- Reepicheep as he appears in The Chronicles of Narnia

In-universe information
- Race: Talking Mouse
- Title: Chief Mouse
- Nationality: Narnia

= Reepicheep =

Fictional mouse in The Chronicles of Narnia, books 2 and 3

Reepicheep the Mouse is a fictional character in the children's fantasy series The Chronicles of Narnia by C. S. Lewis. He appears as a minor character in Prince Caspian and as a major character in The Voyage of the Dawn Treader, and also briefly at the end of The Last Battle.
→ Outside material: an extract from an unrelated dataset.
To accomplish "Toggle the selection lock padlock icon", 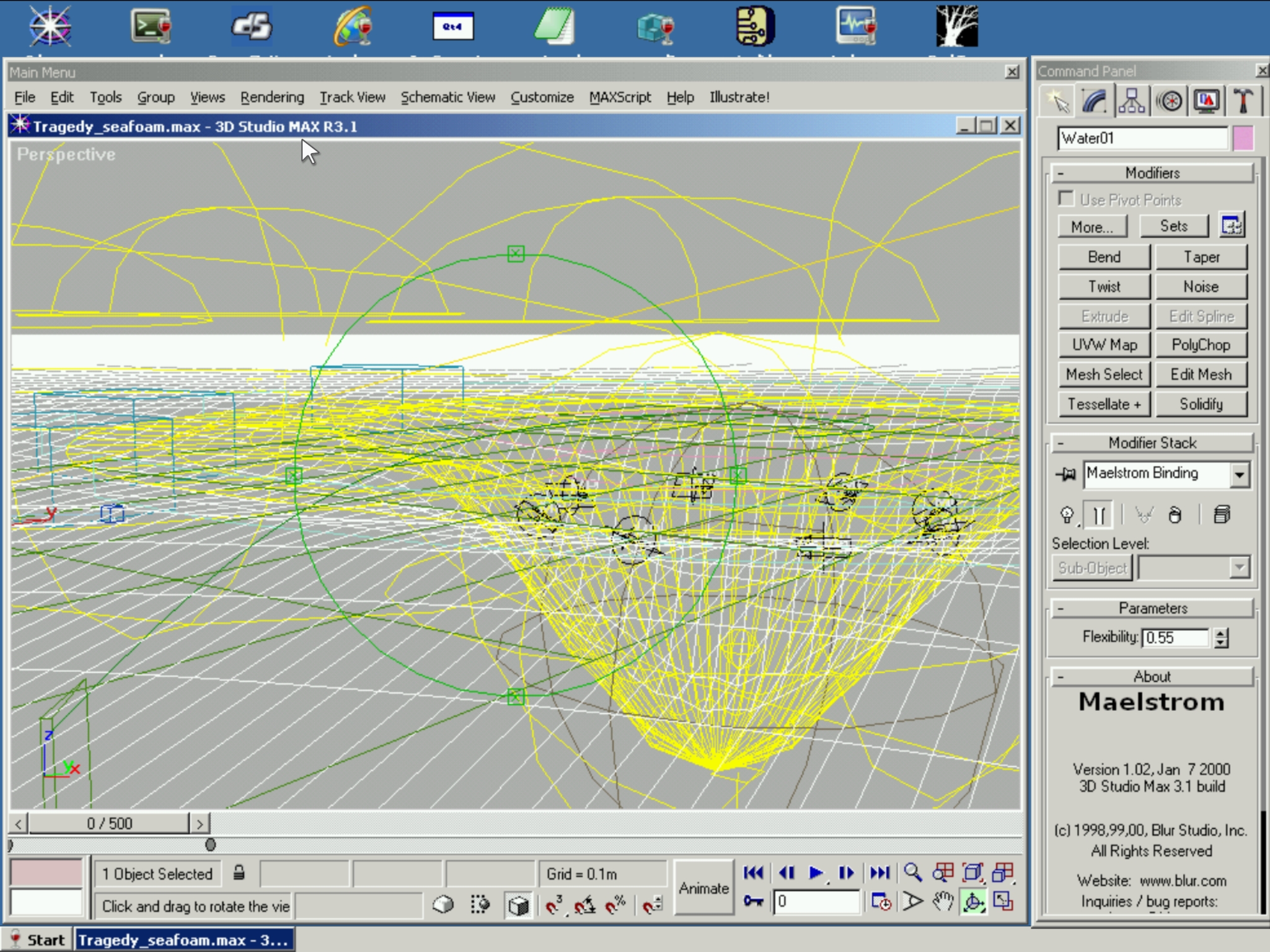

Reepicheep is a Talking Mouse, the leader of the Talking Mice of Narnia; he is irascible yet imperturbably courteous, utterly without fear, and motivated by a deep concern for honour.

==Description==
Reepicheep is described as a "gay and martial mouse", about two feet high when standing on his hind legs, with ears "nearly as long as (though broader than) a rabbit's"; small Talking Beasts in Narnia are very much larger than their "dumb" counterparts. He speaks with a shrill, piping voice. His fur is very dark, almost black. He wears a thin circlet of gold on his head, with a crimson feather. His weapon is a rapier.

==Appearances==
===In Prince Caspian===
Reepicheep leads the Talking Mice to war against the Telmarines under Caspian's command. He is badly wounded in the climactic battle and loses his tail. Lucy heals his wounds with her magic cordial, but when he rises to address Aslan he finds that his tail has not regrown, and he apologises for appearing in such a dishonourable state. Aslan counters that he is perhaps too concerned about his honour. Reepicheep, in a key speech, replies to the effect that Talking Mice, being very small, would be at a constant disadvantage if they did not zealously guard their honour. The other Talking Mice prepare to cut their own tails off if their Chief is not allowed to retain his, at which point Aslan relents and miraculously restores Reepicheep's tail.

===In The Voyage of the Dawn Treader===
The only Talking Beast amongst the titular ship's crew, Reepicheep reveals that he has been driven since infancy by a vision of finding Aslan's Country across the sea in the far east of the Narnian world. His aspirations and code of honour bring him into conflict early with the egregious Eustace, but when the latter is turned into a dragon by a curse, Reepicheep becomes his chief friend and comforter. It is Reepicheep who urges the Dawn Treader to sail into the mysterious Island of Darkness, thus facilitating the rescue of Lord Rhoop, the fourth of the Seven Lords of Narnia whom it is their mission to find. The final three are found in a cursed sleep on Ramandu's Island, which can only be broken, the party are told, if they sail to the End of the World and there leave at least one of their number never to return; Reepicheep volunteers for this role and, at the end of the book, carries through with it, thereby both breaking the curse and fulfilling his vision.

===In The Last Battle===
When the main characters reach the gates of the Garden in Aslan's Country at the end of The Last Battle, it is Reepicheep who greets them.

==Thematic significance==
===Christian elements===
While The Chronicles of Narnia are often described as an allegory for Christianity, Lewis (himself an expert on allegory in literature) disputed this description on technical grounds, since most of the characters and plot elements do not "stand for" figures or events in Christian doctrine in any simple way. When a class of American fifth-graders wrote asking what the characters in Prince Caspian represented, Lewis replied:

You are mistaken when you think that everything in the books "represents" something in this world. Things do that in The Pilgrim's Progress but I'm not writing in that way ... So the answer to your first two questions is that Reepicheep and Nick-i-Brick[sic] don't, in that sense, represent anyone. But of course anyone in our world who devotes his whole life to seeking Heaven will be like R, and anyone who wants some worldly thing so badly that he is ready to use wicked means to get it will be likely to behave like N.

In a letter to one reader, Lewis laid out the plan of the Narnia series: "The whole Narnian story is about Christ." Each book, he said, was intended to showcase a different aspect of Christianity, and for The Voyage of the Dawn Treader it was "the spiritual life (specially in Reepicheep)".

===Chivalry===
As a model both of ferocity on the battlefield and of courtesy in polite society, Reepicheep embodies the knightly ideal Lewis prescribes for manhood in his 1940 essay The Necessity of Chivalry.

==Portrayals==
- In the 1989 television serial produced by the BBC, Prince Caspian and the Voyage of the Dawn Treader, Reepicheep was portrayed by Warwick Davis.
- For the BBC Radio 4 adaptation (1995−1997), Reepicheep was voiced by Sylvester McCoy.
- For the Focus on the Family Radio Theatre adaptation (1999−2002), Reepicheep was voiced by Robert Benfield.
- In the Walden Media Narnia films, Reepicheep was voiced by Eddie Izzard in Prince Caspian and by Simon Pegg in The Voyage of the Dawn Treader.